Evolution of gene expression patterns in a model of branching morphogenesis

Abstract

Branching morphogenesis of the ureteric bud in response to unknown signals from the metanephric mesenchyme gives rise to the urinary collecting system and, via inductive signals from the ureteric bud, to recruitment of nephrons from undifferentiated mesenchyme. An established cell culture model for this process employs cells of ureteric bud origin (UB) cultured in extracellular matrix and stimulated with conditioned media (BSN-CM) from a metanephric mesenchymal cell line (H. Sakurai, E. J. Barros, T. Tsukamoto, J. Barasch, and S. K. Nigam. Proc. Natl. Acad. Sci. USA 94: 6279-6284, 1997.). In the presence of BSN-CM, the UB cells form branching tubular structures reminiscent of the branching ureteric bud. The pattern of gene regulation in this model of branching morphogenesis of the kidney collecting system was investigated using high-density cDNA arrays. Software and analytical methods were developed for the quantification and clustering of genes. With the use of a computational method termed "vector analysis," genes were clustered according to the direction and magnitude of differential expression in n-dimensional log-space.

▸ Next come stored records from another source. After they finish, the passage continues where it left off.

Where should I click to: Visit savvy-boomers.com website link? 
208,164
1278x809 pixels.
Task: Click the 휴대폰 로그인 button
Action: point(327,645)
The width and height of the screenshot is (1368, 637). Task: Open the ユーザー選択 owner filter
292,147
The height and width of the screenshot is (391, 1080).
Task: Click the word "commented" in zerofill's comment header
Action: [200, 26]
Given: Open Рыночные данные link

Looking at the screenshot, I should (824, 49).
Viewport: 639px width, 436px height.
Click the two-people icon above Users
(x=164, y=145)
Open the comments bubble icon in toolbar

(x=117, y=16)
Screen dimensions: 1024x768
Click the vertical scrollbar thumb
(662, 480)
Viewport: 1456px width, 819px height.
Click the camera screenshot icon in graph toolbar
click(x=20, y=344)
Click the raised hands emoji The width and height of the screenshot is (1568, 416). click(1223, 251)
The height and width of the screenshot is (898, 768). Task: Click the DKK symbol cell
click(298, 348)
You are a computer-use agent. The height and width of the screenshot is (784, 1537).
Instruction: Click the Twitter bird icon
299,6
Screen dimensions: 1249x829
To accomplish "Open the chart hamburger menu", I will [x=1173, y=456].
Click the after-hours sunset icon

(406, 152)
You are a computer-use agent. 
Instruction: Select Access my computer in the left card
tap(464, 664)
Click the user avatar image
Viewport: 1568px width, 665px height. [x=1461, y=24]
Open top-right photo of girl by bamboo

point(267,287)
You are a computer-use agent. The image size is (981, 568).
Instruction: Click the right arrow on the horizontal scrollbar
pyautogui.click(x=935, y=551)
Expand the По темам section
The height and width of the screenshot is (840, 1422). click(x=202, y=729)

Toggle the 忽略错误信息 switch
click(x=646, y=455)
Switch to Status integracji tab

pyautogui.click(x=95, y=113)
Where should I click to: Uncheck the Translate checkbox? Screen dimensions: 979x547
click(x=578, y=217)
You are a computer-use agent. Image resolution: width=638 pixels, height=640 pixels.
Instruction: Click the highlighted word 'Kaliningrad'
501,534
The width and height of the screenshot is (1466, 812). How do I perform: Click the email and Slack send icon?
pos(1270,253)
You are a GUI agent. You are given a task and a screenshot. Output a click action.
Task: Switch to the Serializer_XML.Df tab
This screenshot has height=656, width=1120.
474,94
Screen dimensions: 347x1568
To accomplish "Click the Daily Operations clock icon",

Changes in gene expression in response to the BSN-CM consisted primarily of differential expression of transcription factors with previously described roles in morphogenesis, downregulation of pro-apoptotic genes accompanied by upregulation of anti-apoptotic genes, and upregulation of a small group of secreted products including growth factors, cytokines, and extracellular proteinases. Changes in expression are discussed in the context of a general model for epithelial branching morphogenesis. In addition, the cDNA arrays were used to survey expression of epithelial markers and secreted factors in UB and BSN cells, confirming the largely epithelial character of the former and largely mesenchymal character of the later. Specific morphologies (cellular processes, branching multicellular cords, etc.) were shown to correlate with the expression of different, but overlapping, genomic subsets, suggesting differences in morphogenetic mechanisms at these various steps in the evolution of branching tubules.